Guo Guangchang terá sido fotografado a jantar em Nova Iorque, dias depois de ser dado como "desaparecido"
REUTERS/Jason Lee
O presidente do grupo chinês Fosun, detentor de várias empresas em Portugal e que esteve na semana passada incontactável na China, foi visto na quinta-feira em Nova Iorque, avançou, esta sexta-feira, a Caijing, uma revista financeira chinesa.
Guo terá sido visto a jantar em Manhattan, escreve aquela publicação, reproduzindo uma fotografia que circula nas redes sociais chinesas.

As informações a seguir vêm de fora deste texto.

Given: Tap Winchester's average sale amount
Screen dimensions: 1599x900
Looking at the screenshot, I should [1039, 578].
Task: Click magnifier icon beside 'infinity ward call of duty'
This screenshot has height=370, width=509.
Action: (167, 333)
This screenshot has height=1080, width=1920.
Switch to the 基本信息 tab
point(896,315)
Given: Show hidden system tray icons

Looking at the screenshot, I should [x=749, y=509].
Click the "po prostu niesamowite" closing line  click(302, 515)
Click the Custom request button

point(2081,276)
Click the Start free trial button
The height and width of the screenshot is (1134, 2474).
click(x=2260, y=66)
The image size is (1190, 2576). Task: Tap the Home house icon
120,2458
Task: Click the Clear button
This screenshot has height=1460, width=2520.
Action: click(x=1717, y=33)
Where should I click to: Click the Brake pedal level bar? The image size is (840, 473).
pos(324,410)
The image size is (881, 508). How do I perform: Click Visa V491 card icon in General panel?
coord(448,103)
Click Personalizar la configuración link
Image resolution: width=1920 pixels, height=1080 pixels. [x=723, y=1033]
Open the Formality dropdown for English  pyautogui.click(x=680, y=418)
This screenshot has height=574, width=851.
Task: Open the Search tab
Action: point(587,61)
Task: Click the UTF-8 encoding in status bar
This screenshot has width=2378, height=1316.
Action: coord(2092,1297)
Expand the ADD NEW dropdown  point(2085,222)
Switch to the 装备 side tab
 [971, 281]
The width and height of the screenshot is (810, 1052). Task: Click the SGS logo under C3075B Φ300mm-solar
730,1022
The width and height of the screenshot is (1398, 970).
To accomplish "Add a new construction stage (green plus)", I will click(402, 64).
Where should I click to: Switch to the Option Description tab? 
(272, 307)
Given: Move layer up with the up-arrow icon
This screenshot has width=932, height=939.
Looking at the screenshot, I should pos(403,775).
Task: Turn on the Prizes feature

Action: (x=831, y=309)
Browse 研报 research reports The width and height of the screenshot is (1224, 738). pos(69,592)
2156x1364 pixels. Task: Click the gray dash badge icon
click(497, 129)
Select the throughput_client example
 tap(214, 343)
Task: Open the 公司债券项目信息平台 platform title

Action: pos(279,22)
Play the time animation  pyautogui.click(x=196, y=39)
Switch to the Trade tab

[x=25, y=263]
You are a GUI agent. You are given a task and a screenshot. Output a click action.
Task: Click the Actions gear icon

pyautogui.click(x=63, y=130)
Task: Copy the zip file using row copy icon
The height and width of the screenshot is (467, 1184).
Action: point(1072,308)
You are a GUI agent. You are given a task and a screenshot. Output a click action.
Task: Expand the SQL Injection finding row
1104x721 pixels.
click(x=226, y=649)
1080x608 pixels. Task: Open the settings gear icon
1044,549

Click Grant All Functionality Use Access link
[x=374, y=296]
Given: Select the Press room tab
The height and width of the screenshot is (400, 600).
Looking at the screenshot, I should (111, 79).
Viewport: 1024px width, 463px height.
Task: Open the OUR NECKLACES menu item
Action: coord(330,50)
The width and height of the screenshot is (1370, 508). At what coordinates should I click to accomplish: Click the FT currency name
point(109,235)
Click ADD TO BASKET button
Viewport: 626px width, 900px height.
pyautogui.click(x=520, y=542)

Guo Guangchang manteve-se na semana passada incontactável, após ter estado "a cooperar com as autoridades chinesas numa investigação judicial", segundo um comunicado emitido pelo Fosun.
Guo foi, alegadamente, detido à chegada a Xangai num voo proveniente de Hong Kong, segundo escreveu a agência oficial Xinhua, que não confirmou se o empresário está a ser investigado ou a prestar assistência numa investigação.
Na segunda-feira, participou da reunião anual da empresa, mas posteriormente não voltou a ser visto em público.
O caso ocorre num período em que as autoridades chinesas mantêm um apertado escrutínio sobre o setor financeiro do país, desde que, no verão, a bolsa de Xangai desvalorizou 30%, após ter avançado 150% no espaço de quase um ano.
"Hoje fui até ao centro jantar fora e cruzei-me com a conhecida figura Guo Guangchang", lê-se na legenda da fotografia, escrita em chinês e publicada originalmente por um internauta na rede social Facebook.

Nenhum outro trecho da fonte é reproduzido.